Scenario: You are the Pharmacy Operations Manager at a 300-bed hospital. Your CEO has just announced a major strategic initiative for the next fiscal year: the launch of a new 20-bed inpatient oncology unit and an associated outpatient infusion center, projected to treat 30 patients per day.

The Reactive “Firefighting” Approach (What NOT to do)

Wait until the unit opens. Realize the current staff is overwhelmed by the complexity of chemotherapy. Post a generic “Clinical Pharmacist” and “IV Technician” job. Hire the first qualified people who apply. Suffer through months of chaos as they try to learn on the job and the rest of your staff burns out from the extra workload.

The Proactive “Talent Architect” Approach

Your integrated plan starts now, six months before launch.

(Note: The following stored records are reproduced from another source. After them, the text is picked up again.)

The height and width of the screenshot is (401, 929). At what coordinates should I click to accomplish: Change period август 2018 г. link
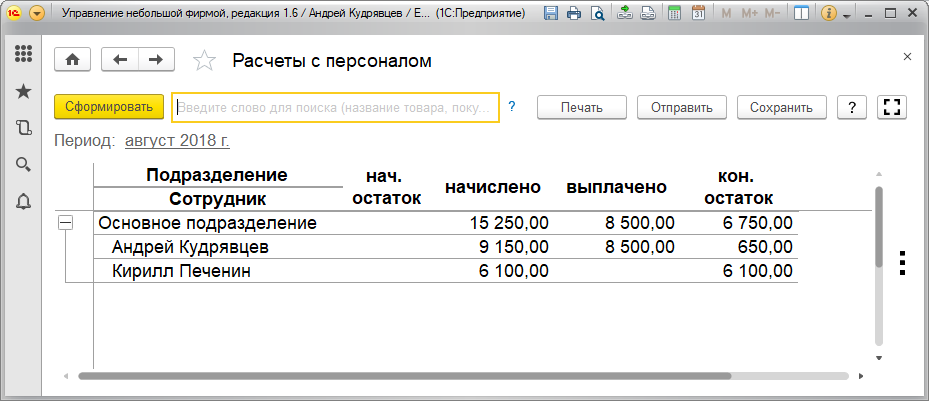pyautogui.click(x=177, y=141)
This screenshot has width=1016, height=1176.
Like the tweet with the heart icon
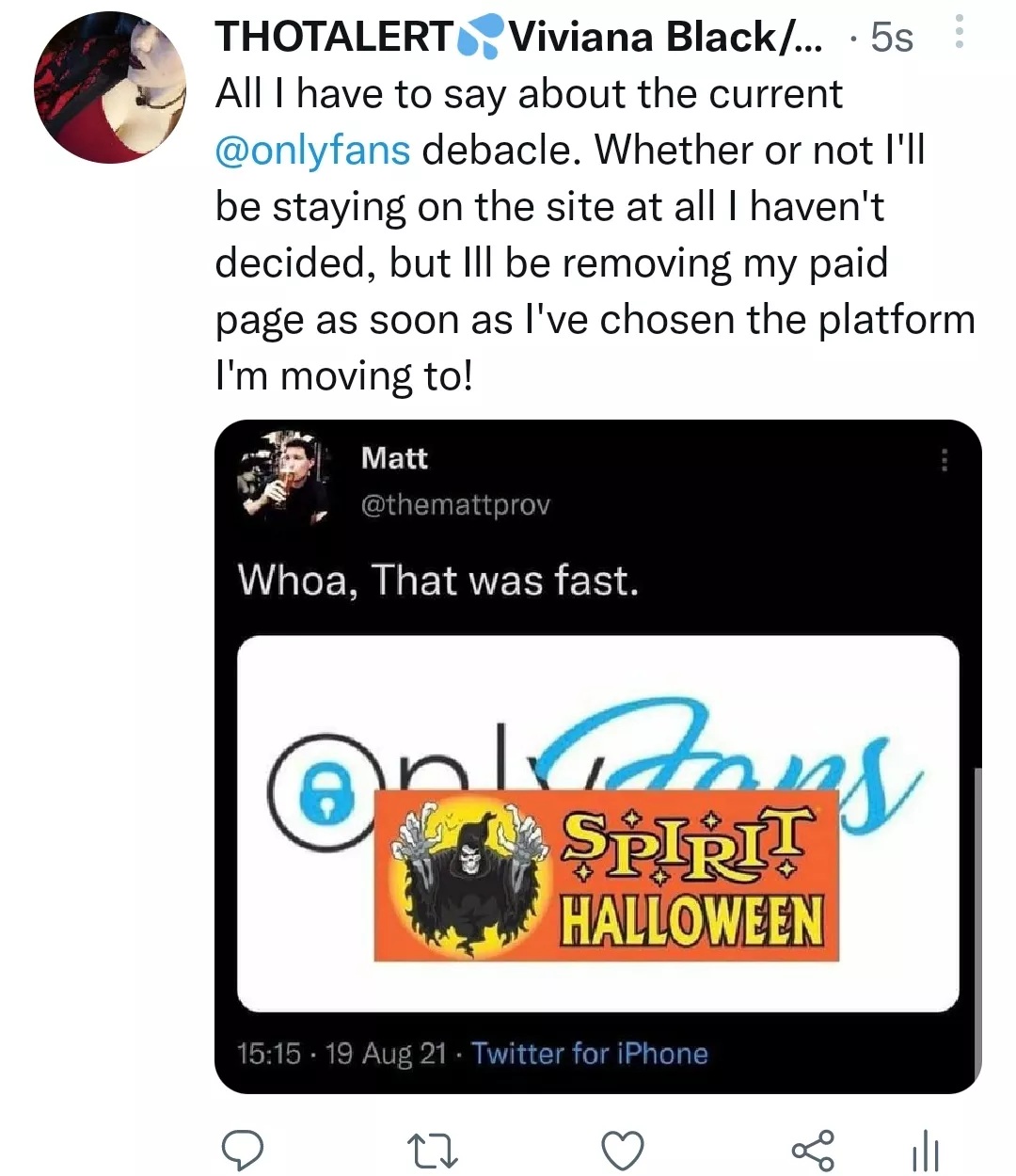point(623,1150)
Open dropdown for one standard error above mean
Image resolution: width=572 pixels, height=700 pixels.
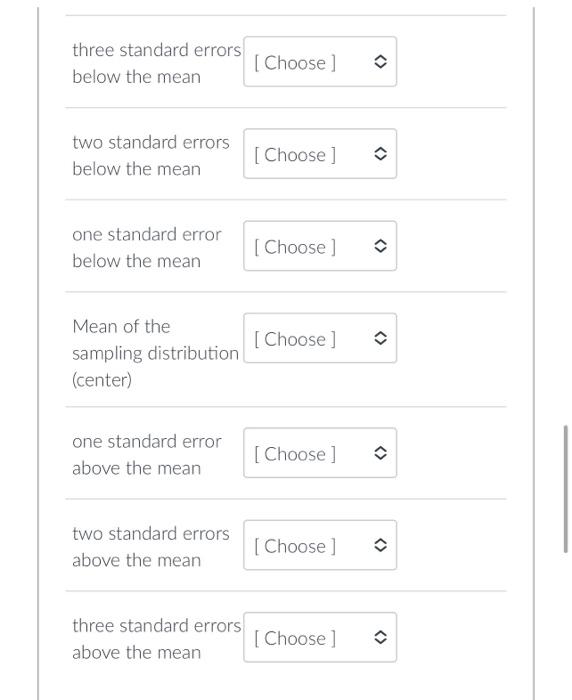[320, 453]
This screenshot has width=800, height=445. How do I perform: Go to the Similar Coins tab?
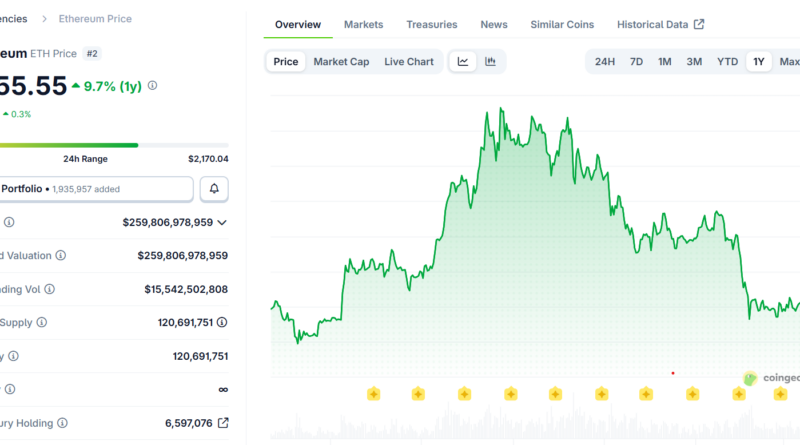coord(561,24)
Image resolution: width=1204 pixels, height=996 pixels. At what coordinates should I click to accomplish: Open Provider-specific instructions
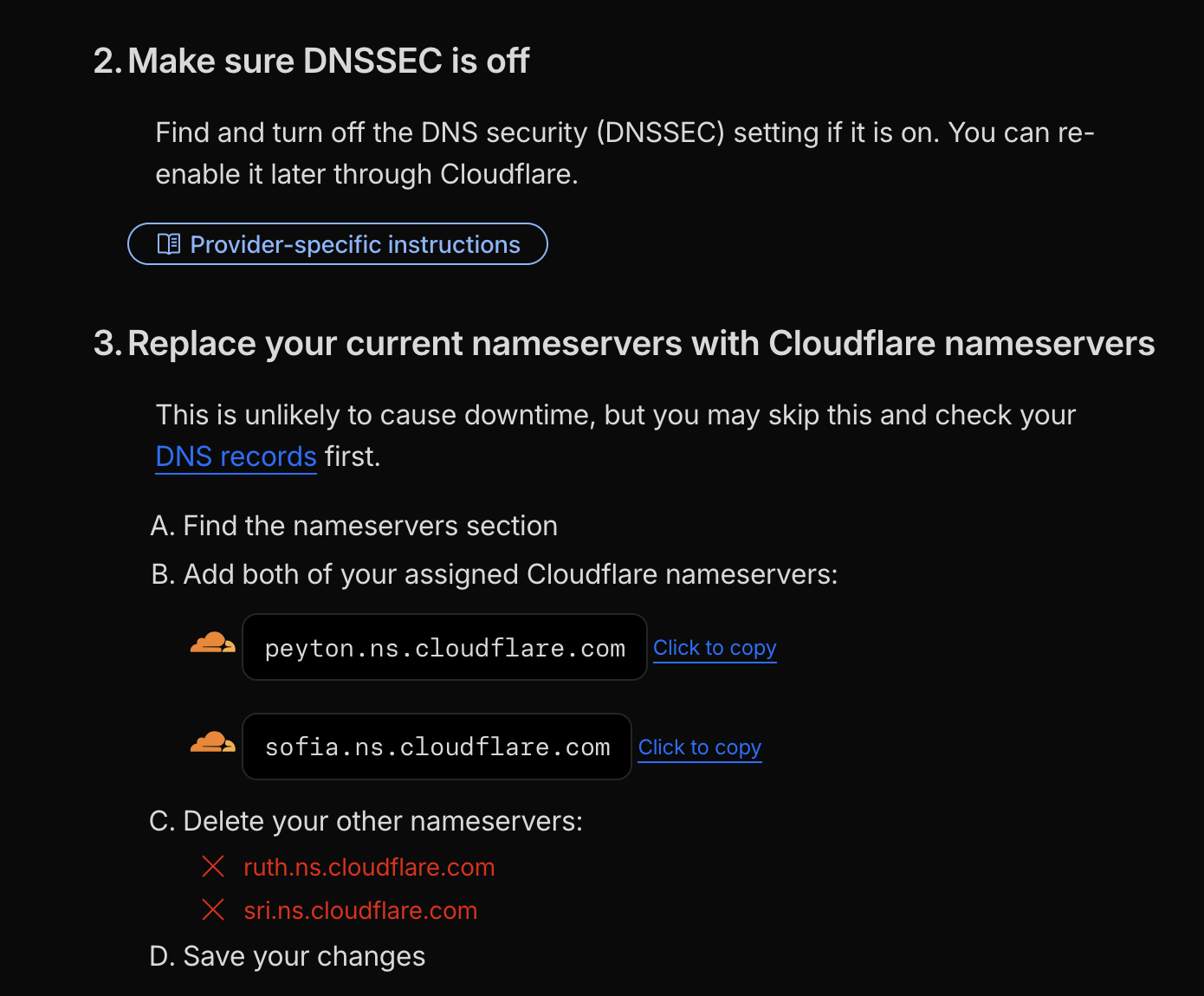(354, 244)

  1. Qualitative Forecasting (Delphi Method): You immediately convene an expert panel (your medical director of oncology, a pharmacy manager from a sister hospital with an oncology service, your lead IV room technician). Through an iterative process, they help you map out the entirely new workflows and estimate the time required for key tasks like chemotherapy verification, sterile compounding, and patient education.
  2. Quantitative Forecasting (Workload-Based): Using the expert panel’s time estimates and the projected volumes from the business plan, you build a bottoms-up workload forecast.
    • Inpatient Pharmacist: 20 beds * 1.5 new chemo orders/day * 365 days * 20 min/order = 3,650 hours. Plus 2 hours/day for rounds * 365 days = 730 hours. Total = 4,380 hours or 2.1 FTEs.
    • Infusion Pharmacist: 30 patients/day * 1.2 orders/pt * 260 days * 15 min/order = 2,340 hours or 1.1 FTEs.
    • IV Technician: 30 infusions/day * 260 days * 45 min/compound = 5,850 hours. Plus inpatient chemo… Total = ~3.5 FTEs.
  3. Skill Mix Design: You don’t just ask for “pharmacists” and “technicians.” You design specific, high-value roles.
    • You create job descriptions for two BCOP (Board Certified Oncology Pharmacist) Clinical Specialists for the inpatient unit and one for the infusion center. This ensures day-one competency.
    • You create a new “Tier 3 – Lead Oncology IV Technician” role and promote one of your best current IV technicians into it. You also budget for 2.5 new Tier 2 (CPhT-CSP) technicians whom the new lead will help train.
  4. Present the Business Case: You go to finance not with a vague request for “more staff,” but with a detailed, data-driven plan: “To support the new oncology service line, the pharmacy department requires a budget for 3.2 BCOP-level Pharmacist FTEs and 3.5 CPhT-CSP-level Technician FTEs, based on a projected workload of 15,000 annual chemotherapy doses. This staffing model is essential to ensure patient safety and support the hospital’s strategic growth.”